▸ Aim of the exercise
Please write out all of the entries exactly as they appear.

□ □ □ □ □

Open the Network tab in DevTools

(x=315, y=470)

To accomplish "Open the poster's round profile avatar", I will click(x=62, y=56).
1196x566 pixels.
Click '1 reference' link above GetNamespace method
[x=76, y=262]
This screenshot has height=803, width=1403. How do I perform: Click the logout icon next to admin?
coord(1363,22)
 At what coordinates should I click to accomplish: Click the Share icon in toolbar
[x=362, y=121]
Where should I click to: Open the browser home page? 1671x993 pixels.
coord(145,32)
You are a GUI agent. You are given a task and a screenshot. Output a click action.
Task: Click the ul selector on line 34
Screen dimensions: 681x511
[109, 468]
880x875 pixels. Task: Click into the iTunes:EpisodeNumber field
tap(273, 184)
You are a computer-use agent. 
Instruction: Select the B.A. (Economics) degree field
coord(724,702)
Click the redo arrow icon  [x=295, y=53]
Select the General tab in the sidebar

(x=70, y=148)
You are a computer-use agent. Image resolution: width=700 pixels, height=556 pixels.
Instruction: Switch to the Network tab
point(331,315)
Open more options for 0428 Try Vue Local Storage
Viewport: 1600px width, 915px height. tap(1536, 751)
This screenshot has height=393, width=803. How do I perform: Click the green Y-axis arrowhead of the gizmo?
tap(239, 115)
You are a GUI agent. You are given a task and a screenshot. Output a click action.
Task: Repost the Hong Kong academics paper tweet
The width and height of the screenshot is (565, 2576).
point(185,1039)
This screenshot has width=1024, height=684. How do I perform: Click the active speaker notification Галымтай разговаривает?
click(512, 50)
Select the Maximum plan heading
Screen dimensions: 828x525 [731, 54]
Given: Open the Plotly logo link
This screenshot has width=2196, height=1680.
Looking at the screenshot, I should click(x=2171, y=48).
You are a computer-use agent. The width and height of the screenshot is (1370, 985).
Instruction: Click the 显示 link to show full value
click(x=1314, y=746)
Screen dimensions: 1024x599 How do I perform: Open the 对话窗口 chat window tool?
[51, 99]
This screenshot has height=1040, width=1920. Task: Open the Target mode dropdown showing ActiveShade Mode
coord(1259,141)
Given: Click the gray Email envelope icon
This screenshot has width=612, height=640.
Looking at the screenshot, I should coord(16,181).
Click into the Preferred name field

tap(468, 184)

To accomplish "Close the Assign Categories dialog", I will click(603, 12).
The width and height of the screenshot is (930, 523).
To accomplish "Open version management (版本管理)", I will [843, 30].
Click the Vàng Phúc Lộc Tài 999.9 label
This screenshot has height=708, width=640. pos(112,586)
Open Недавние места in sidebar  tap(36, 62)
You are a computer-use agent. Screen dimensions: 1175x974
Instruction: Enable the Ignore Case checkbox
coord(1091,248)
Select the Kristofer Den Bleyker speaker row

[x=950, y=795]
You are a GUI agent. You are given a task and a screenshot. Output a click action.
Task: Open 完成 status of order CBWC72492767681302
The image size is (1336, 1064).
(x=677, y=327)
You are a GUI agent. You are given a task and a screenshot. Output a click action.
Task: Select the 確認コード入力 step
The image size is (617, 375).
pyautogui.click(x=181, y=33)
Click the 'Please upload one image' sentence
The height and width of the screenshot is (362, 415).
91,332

□ □ □ □ □

▸ Output below
Open the Network tab in DevTools

(x=315, y=470)

To accomplish "Open the poster's round profile avatar", I will click(x=62, y=56).
1196x566 pixels.
Click '1 reference' link above GetNamespace method
[x=76, y=262]
This screenshot has height=803, width=1403. How do I perform: Click the logout icon next to admin?
coord(1363,22)
 At what coordinates should I click to accomplish: Click the Share icon in toolbar
[x=362, y=121]
Where should I click to: Open the browser home page? 1671x993 pixels.
coord(145,32)
You are a GUI agent. You are given a task and a screenshot. Output a click action.
Task: Click the ul selector on line 34
Screen dimensions: 681x511
[109, 468]
880x875 pixels. Task: Click into the iTunes:EpisodeNumber field
tap(273, 184)
You are a computer-use agent. 
Instruction: Select the B.A. (Economics) degree field
coord(724,702)
Click the redo arrow icon  [x=295, y=53]
Select the General tab in the sidebar

(x=70, y=148)
You are a computer-use agent. Image resolution: width=700 pixels, height=556 pixels.
Instruction: Switch to the Network tab
point(331,315)
Open more options for 0428 Try Vue Local Storage
Viewport: 1600px width, 915px height. tap(1536, 751)
This screenshot has height=393, width=803. How do I perform: Click the green Y-axis arrowhead of the gizmo?
tap(239, 115)
You are a GUI agent. You are given a task and a screenshot. Output a click action.
Task: Repost the Hong Kong academics paper tweet
The width and height of the screenshot is (565, 2576).
point(185,1039)
This screenshot has width=1024, height=684. How do I perform: Click the active speaker notification Галымтай разговаривает?
click(512, 50)
Select the Maximum plan heading
Screen dimensions: 828x525 [731, 54]
Given: Open the Plotly logo link
This screenshot has width=2196, height=1680.
Looking at the screenshot, I should click(x=2171, y=48).
You are a computer-use agent. The width and height of the screenshot is (1370, 985).
Instruction: Click the 显示 link to show full value
click(x=1314, y=746)
Screen dimensions: 1024x599 How do I perform: Open the 对话窗口 chat window tool?
[51, 99]
This screenshot has height=1040, width=1920. Task: Open the Target mode dropdown showing ActiveShade Mode
coord(1259,141)
Given: Click the gray Email envelope icon
This screenshot has width=612, height=640.
Looking at the screenshot, I should coord(16,181).
Click into the Preferred name field

tap(468, 184)

To accomplish "Close the Assign Categories dialog", I will click(603, 12).
The width and height of the screenshot is (930, 523).
To accomplish "Open version management (版本管理)", I will [843, 30].
Click the Vàng Phúc Lộc Tài 999.9 label
This screenshot has height=708, width=640. pos(112,586)
Open Недавние места in sidebar  tap(36, 62)
You are a computer-use agent. Screen dimensions: 1175x974
Instruction: Enable the Ignore Case checkbox
coord(1091,248)
Select the Kristofer Den Bleyker speaker row

[x=950, y=795]
You are a GUI agent. You are given a task and a screenshot. Output a click action.
Task: Open 完成 status of order CBWC72492767681302
The image size is (1336, 1064).
(x=677, y=327)
You are a GUI agent. You are given a task and a screenshot. Output a click action.
Task: Select the 確認コード入力 step
The image size is (617, 375).
pyautogui.click(x=181, y=33)
Click the 'Please upload one image' sentence
The height and width of the screenshot is (362, 415).
91,332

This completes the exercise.